A few years ago, we began our regional connectivity efforts with SMC Public WiFi, a program that offers a series of hotspots with high-speed wireless internet connectivity around the county, particularly in underserved communities. We partnered with local internet providers and wireless hardware and solutions companies to set up dozens of these access points.

It quickly became clear that this program created educational opportunities for students, spurred local economic development and enabled greater access to county services. The success of SMC Public WiFi cemented the notion that the role of government needs to change in this era of greater interconnectedness and interdependence among all sectors of our economy and society.

Governments can — and should — work together to provide a set of regional services to our residents. Information doesn’t stay siloed within one jurisdiction, so why should our services? In this spirit, last year ISD began an effort to create a multijurisdictional fiber-optic network that government agencies across our county can share and leverage, in partnership with businesses and nonprofits.

The fiber project will allow us to connect key locations in each city with high-speed fiber, including city halls and fire and police stations.

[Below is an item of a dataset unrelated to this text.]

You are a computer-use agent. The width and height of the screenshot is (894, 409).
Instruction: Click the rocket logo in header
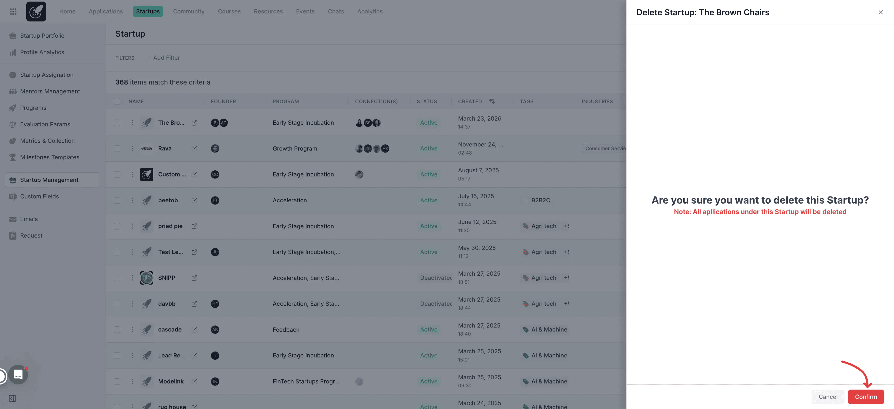(x=36, y=11)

Other benefits include enhanced collaboration and information sharing among hospitals, libraries, schools and public safety agencies; network infrastructure resiliency for disaster readiness; and the opportunity to leverage high-speed fiber for ­economic development.

Fiber Infrastructure Prepares Counties for the Future

This multijurisdictional fiber infrastructure is the backbone for future solutions that will yield economic development benefits and enable smart city initiatives.

The response from local partners has been overwhelmingly positive. They understand the value of creating a “smart region” that is able to best serve all of our residents and provide a bridge for technologies and applications that have yet to be developed but no doubt will be valuable in furthering each agency’s mission.

To focus our efforts, I recently created the position of chief smart communities officer within our organization. This person is charged with creating a blueprint for innovation around the Internet of Things and smart city technologies, and working with our county’s cities for implementation.

Our ability to better serve the public and be more efficient with taxpayer dollars will only be enhanced by looking at every challenge through the lens of our larger community and thinking of all solutions as regional. We’ve just scratched the surface of the possibilities.